Oligoclonal CML in mice treated with PD166326 or imatinib mesylate. Genomic DNA was prepared from the spleens of mice with the CML-like illness after 3 to 4 weeks of treatment with the indicated drug or placebo and analyzed for the number of unique BCR/ABL proviral integration sites by Southern blot as described in “Materials and methods.” The number of leukemic clones for each sample is indicated at the top. Genomic DNA from a clonal P210 and parental Ba/F3 cell line are shown at left as controls. DNA size markers are indicated at left.

Figure 7.

The effect of PD166326 on leukemic cell signaling in vivo. (A) Bone marrow protein lysates from mice with the CML-like disease on chronic PD166326 (PD16), imatinib mesylate, or placebo therapy were analyzed by anti-phosphotyrosine immunoblot. A protein size marker (M) is shown at far left. (B) Spleen protein lysates from PD16-, imatinib mesylate–, or placebo-treated mice were subjected to anti–Crk-L immunoblot (IB) as a surrogate marker of Bcr/Abl kinase activity in vivo. The positions of the upper (phosphorylated; p-Crk-L) and lower (Crk-L; nonphosphorylated) forms are shown at right. The ratio of p-Crk-L/Crk-L was quantitated by densitometry and is shown at the top of each lane. Parental or P210-Ba/F3 cells are shown in the bottom panel as a control. (C) The same samples in panel B were immunoprecipitated with anti-Lyn antibody and probed with an antibody that recognizes activated (pLyn) or total Lyn protein. (D) The same samples in panel B were probed with an antibody that recognizes activated (pERK) or total ERK1/2. The average pERK/ERK ratio by densitometry was 0.8 for PD16, 0.5 for imatinib mesylate, and 0.6 for placebo samples. Lysates from parental (p) and Bcr/Abl-expressing (B) Ba/F3 cells, or NIH 3T3 cells (-) are shown at far left in each panel as controls.
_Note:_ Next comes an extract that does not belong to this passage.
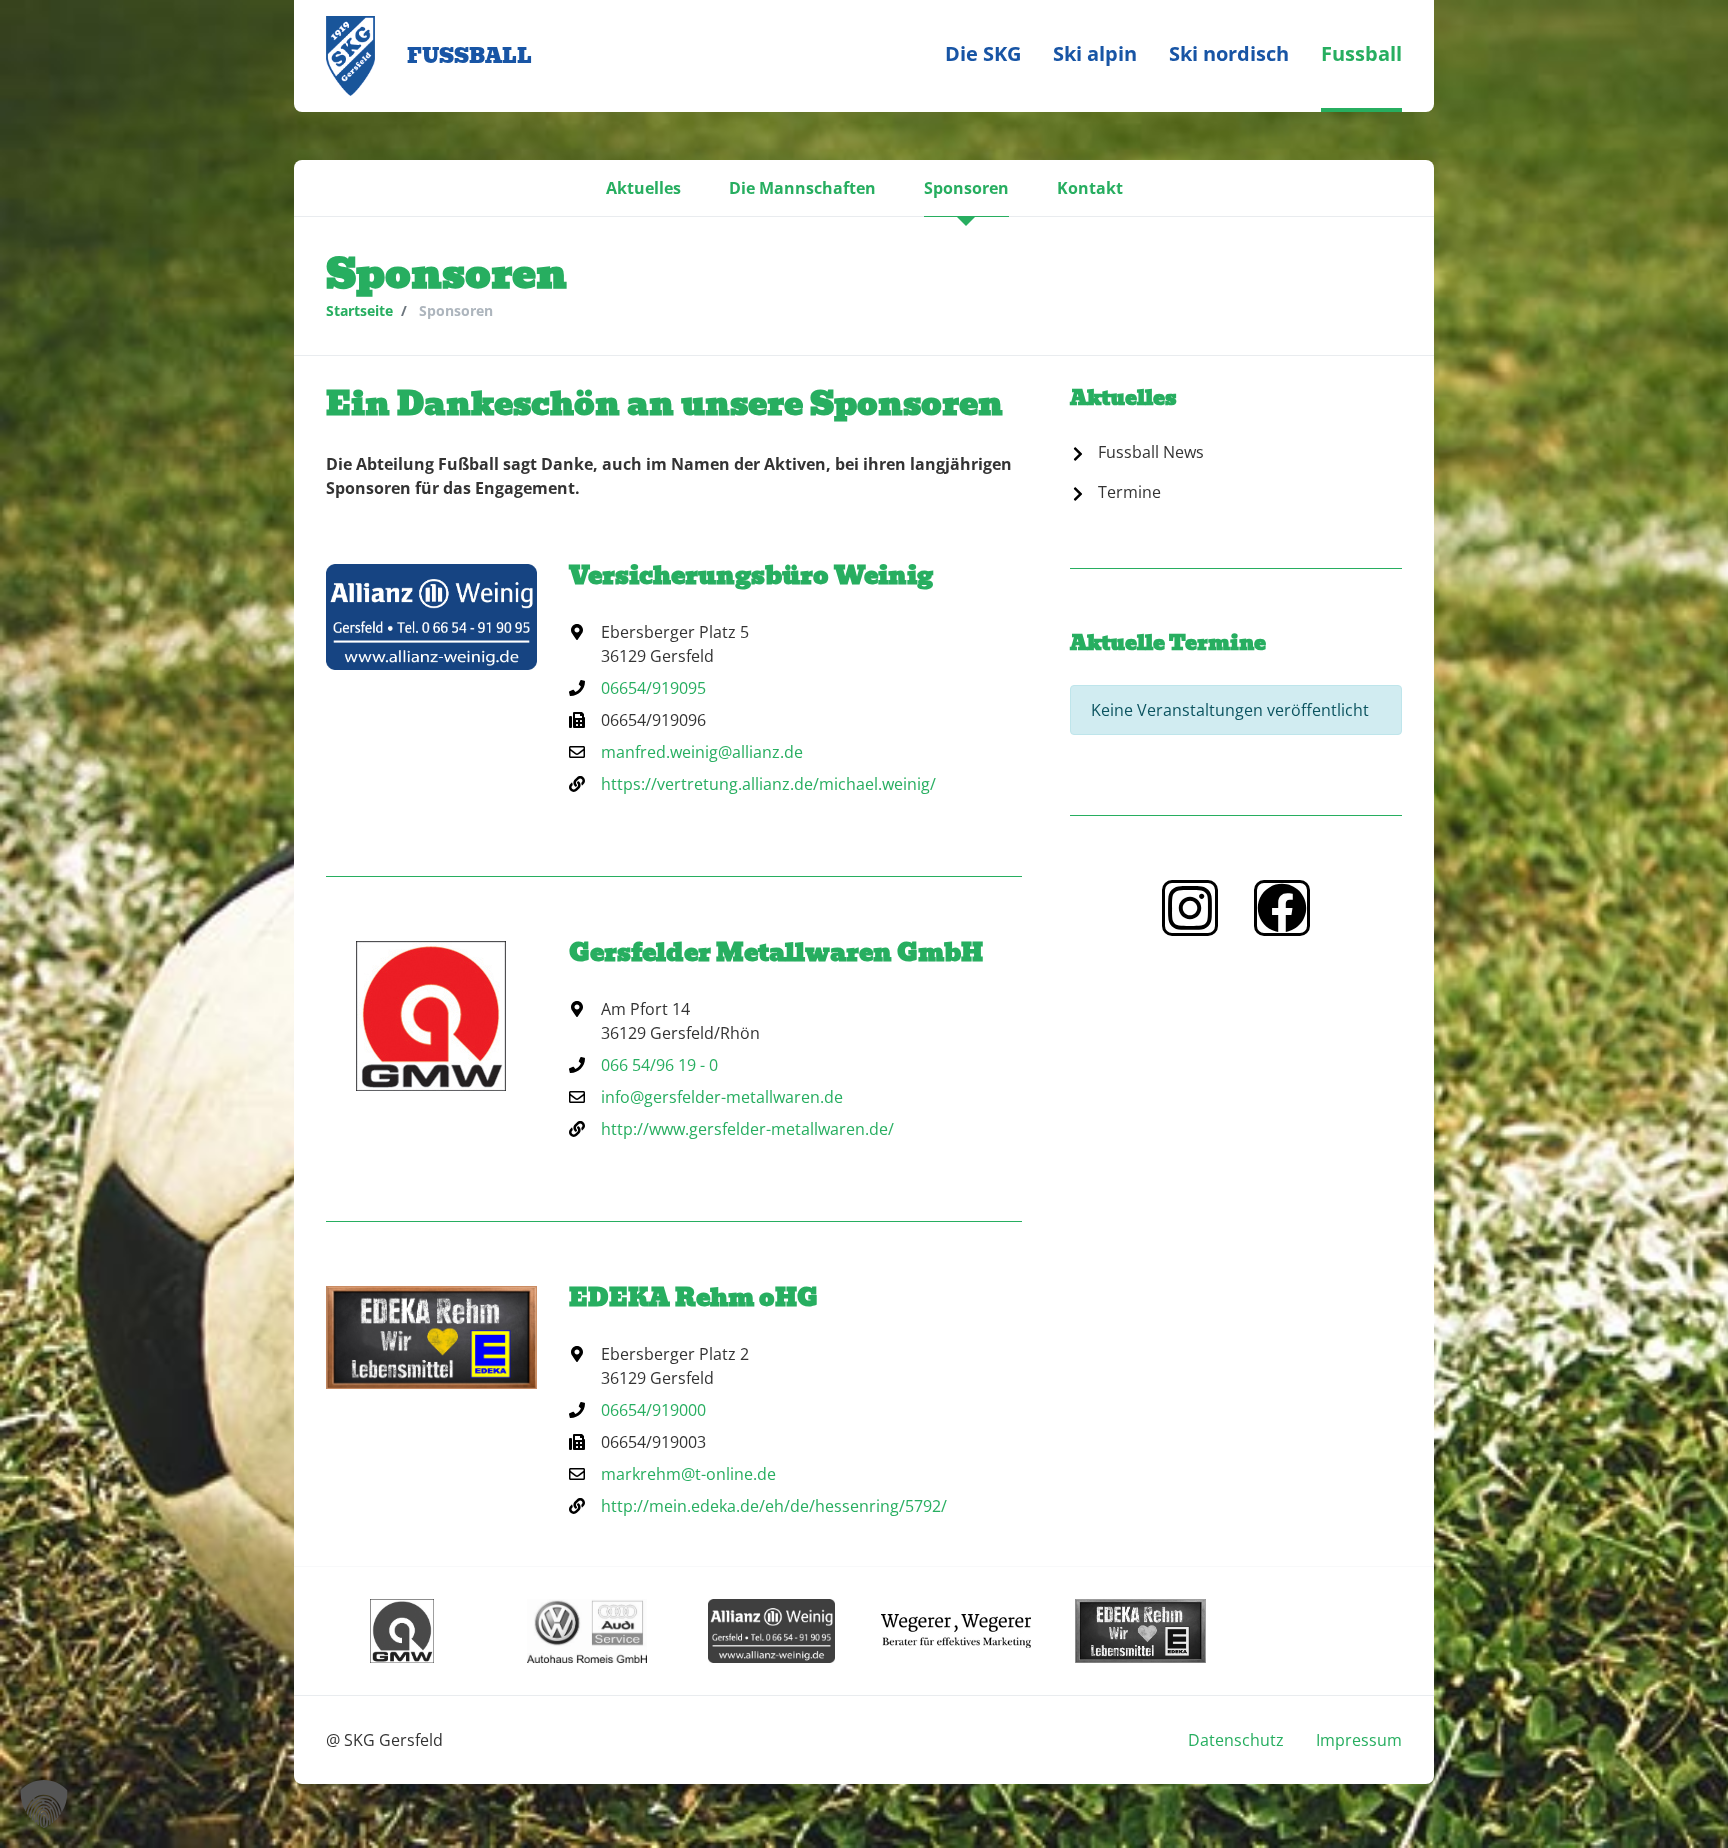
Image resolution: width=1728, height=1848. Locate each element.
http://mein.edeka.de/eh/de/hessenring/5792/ (774, 1506)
The positions of P210^BCR/ABL, Lyn, and ERK1/2 are indicated at the arrows.

Figure 8.

PD166326 prolongs survival in a murine model of imatinib mesylate–resistant CML. Mice with the CML-like disease induced by the imatinib mesylate–resistant Bcr/Abl mutants H396P (A), M351T (B), or T315I (C) were randomly assigned to treatment with PD166326 (25 mg/kg orally twice a day; ▴), imatinib mesylate (100 mg/kg orally twice a day; •), or placebo (▪) and analyzed for survival according to the method of Kaplan and Meier. The number of animals (N) in each cohort is shown at right. Imatinib mesylate did not prolong the survival of any of the groups. PD166326 prolonged the survival of P210/H396P (P < .001) and P210/M351T (P = .03) animals, but not T315I/P210.